# START OF SUPPLIED DATA

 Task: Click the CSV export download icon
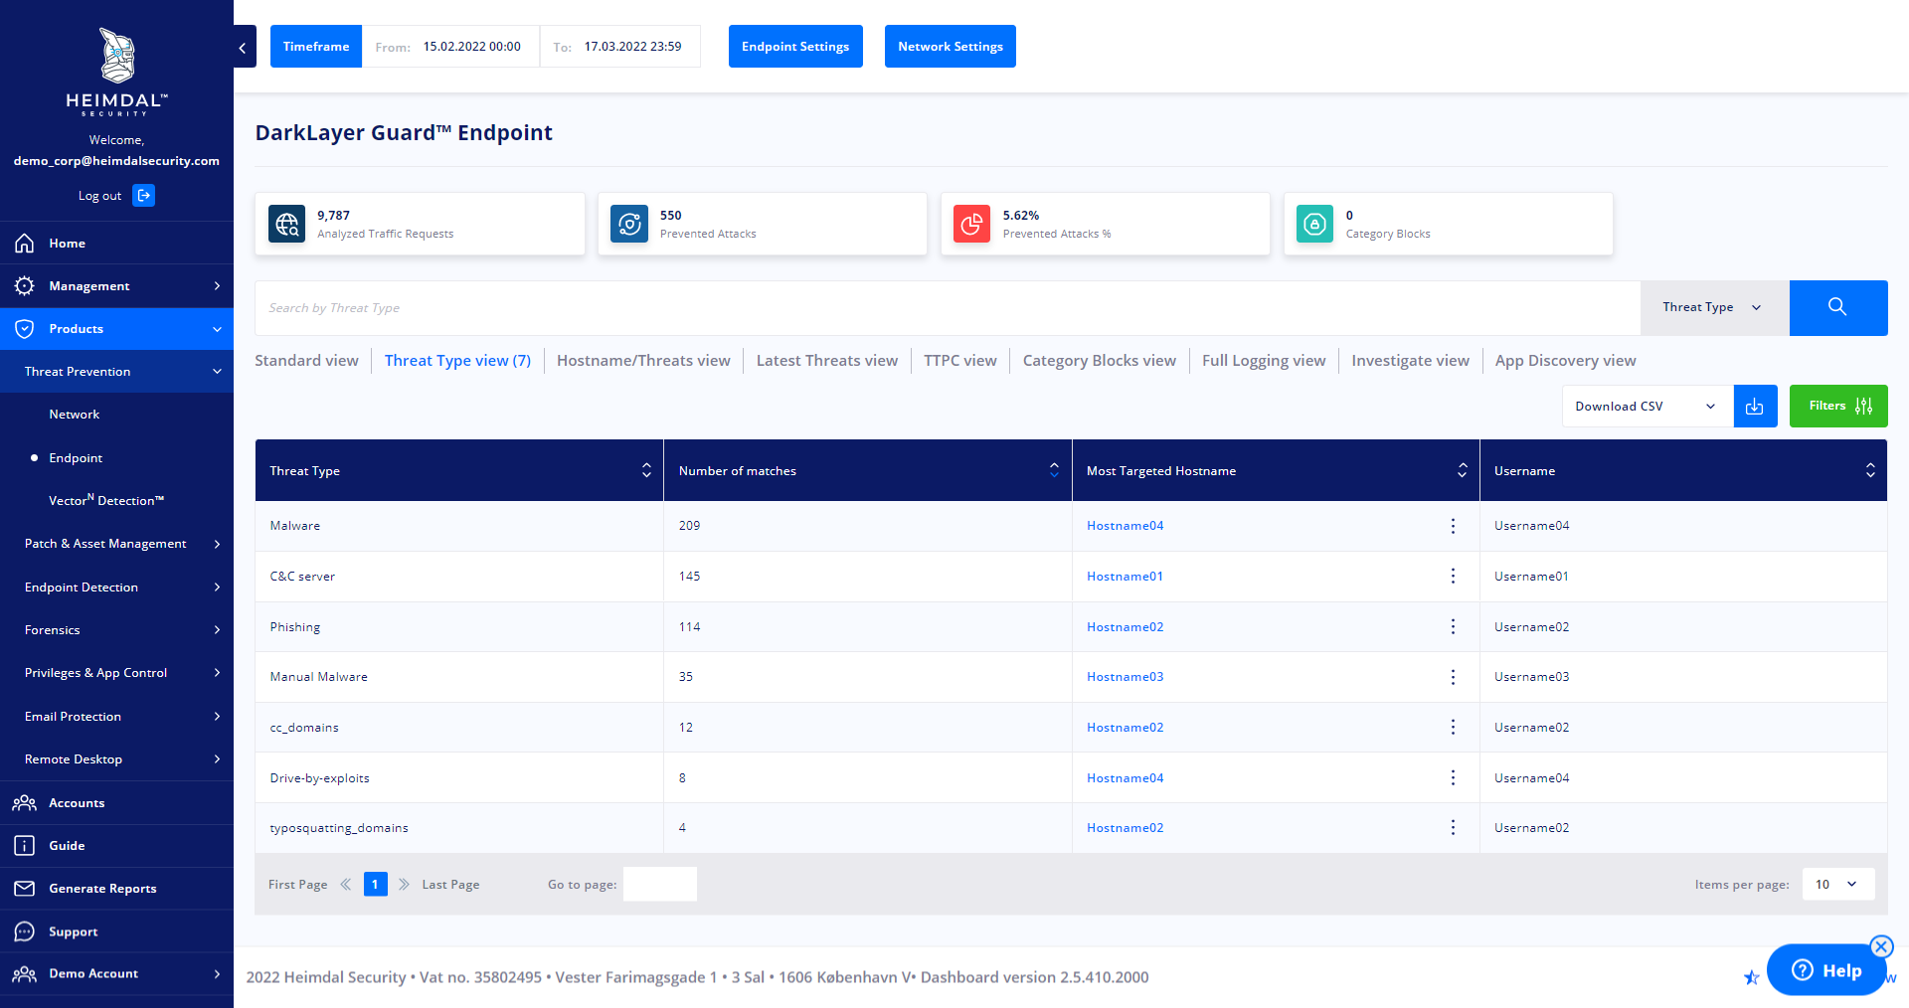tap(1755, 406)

# END OF SUPPLIED DATA
# START OF SUPPLIED DATA

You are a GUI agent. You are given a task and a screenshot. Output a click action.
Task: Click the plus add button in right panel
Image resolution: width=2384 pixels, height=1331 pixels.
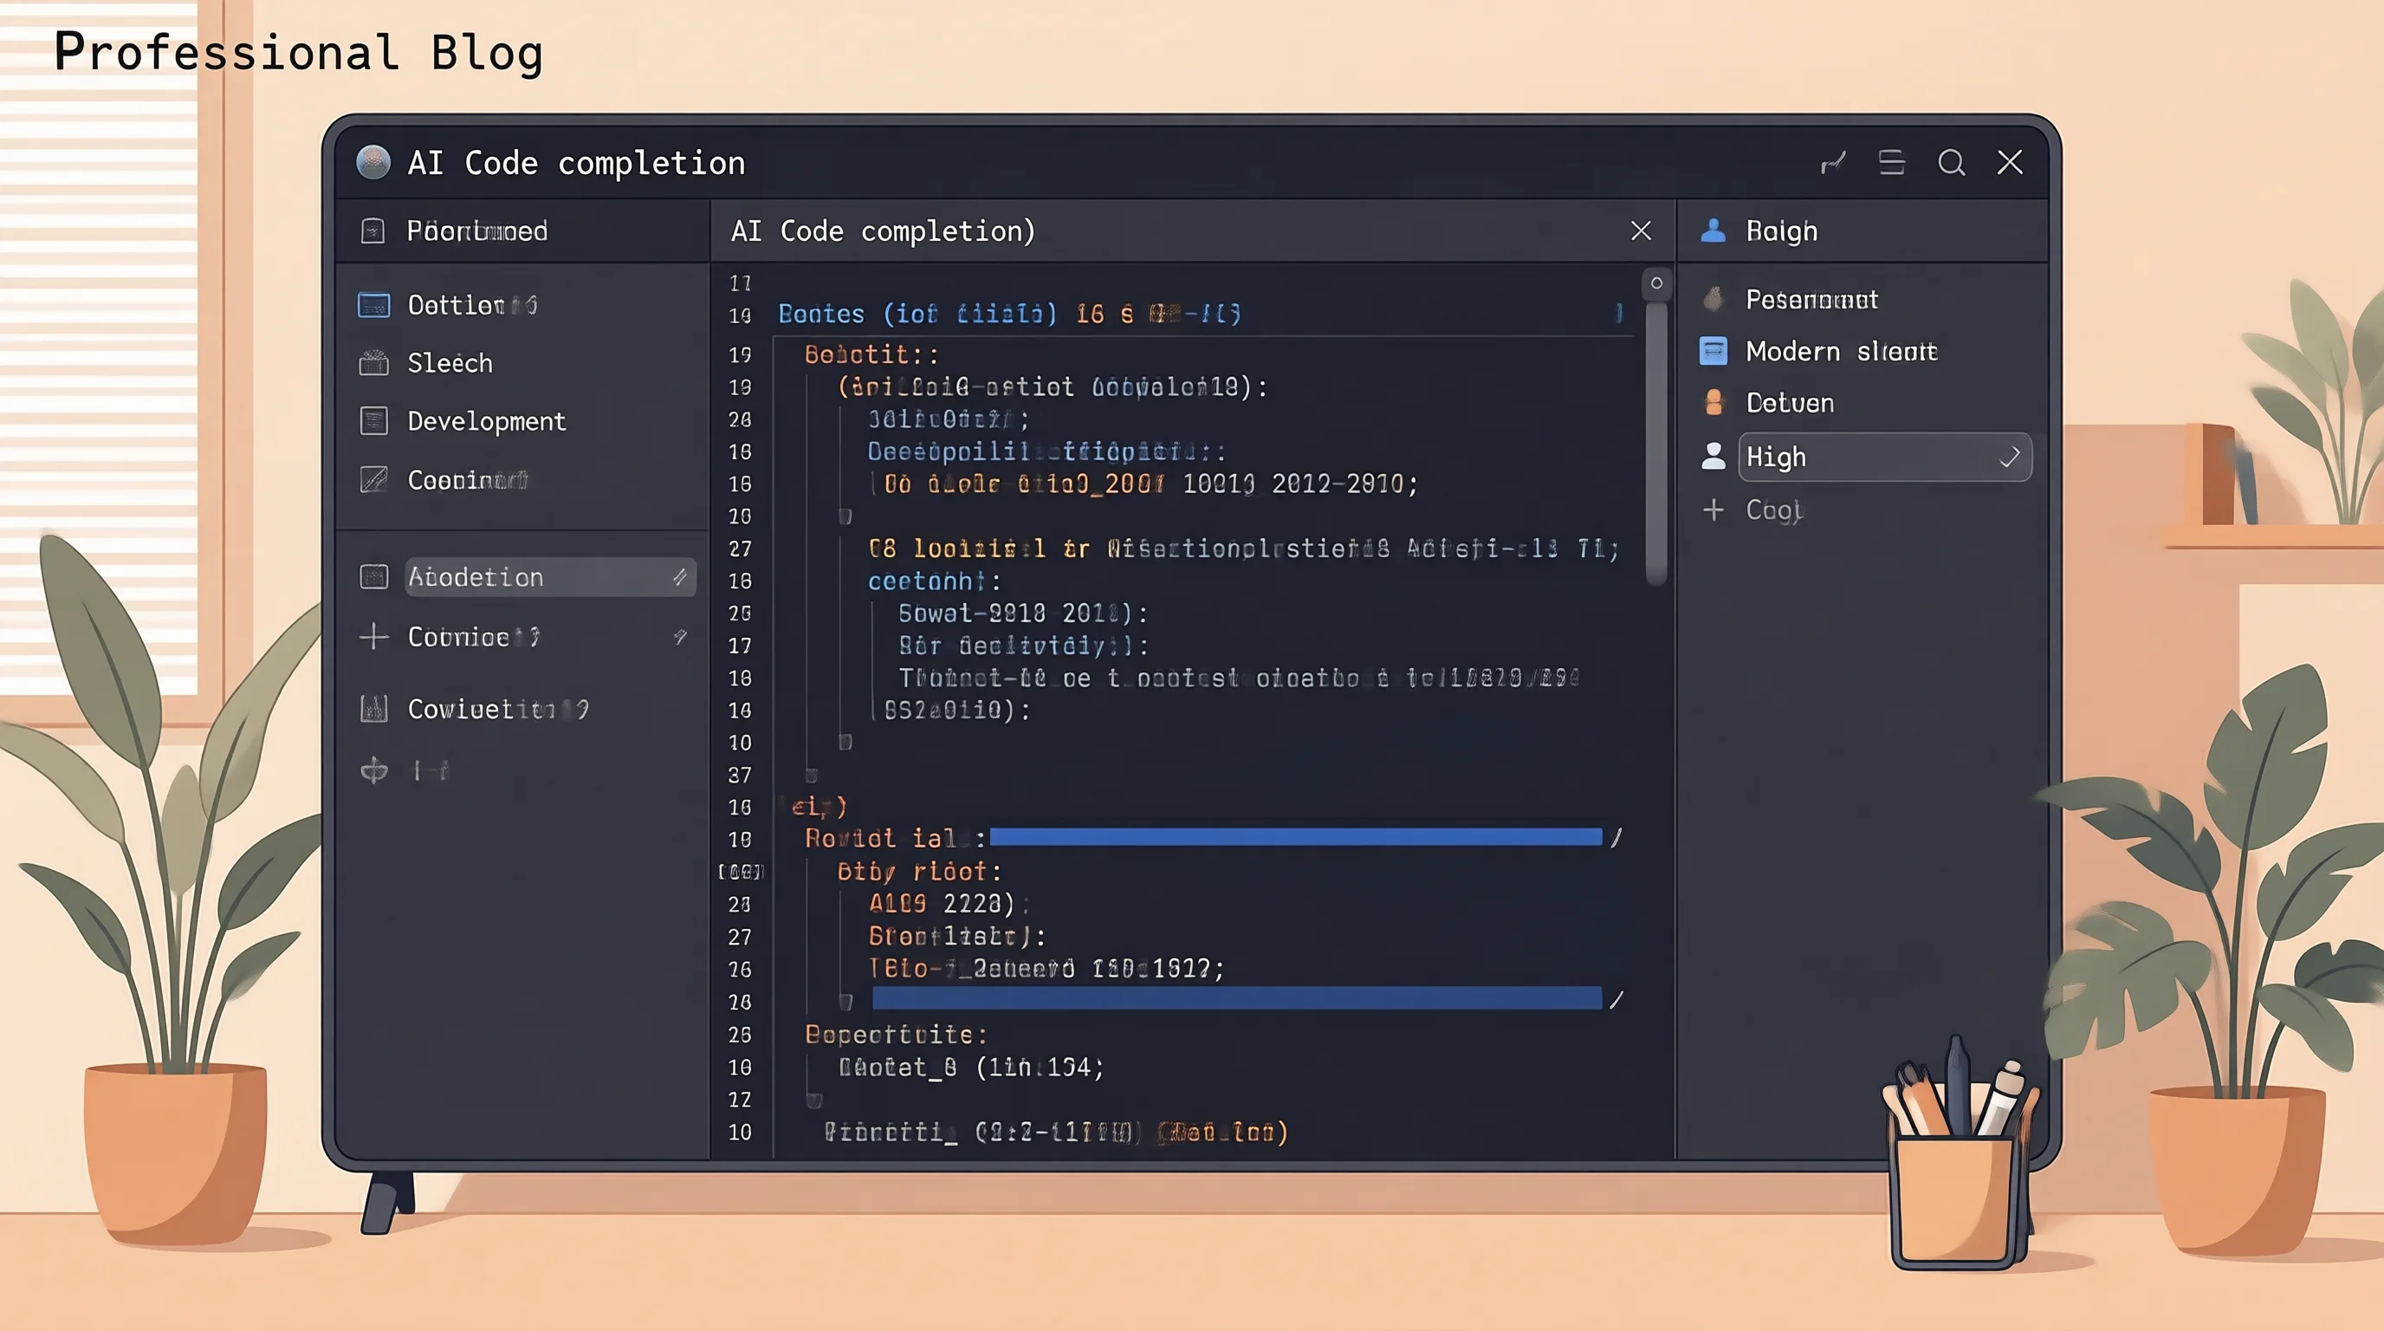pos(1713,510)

# END OF SUPPLIED DATA

* **STATED TASK**:
Rewrite the stretch of items from the line containing "You are a GUI" through the line containing "pos(1713,510)", replacing "right panel" with "left panel" and keeping everything else the same. Omit the pictures from your answer.

* **THE ANSWER**:
You are a GUI agent. You are given a task and a screenshot. Output a click action.
Task: Click the plus add button in left panel
Image resolution: width=2384 pixels, height=1331 pixels.
pos(1713,510)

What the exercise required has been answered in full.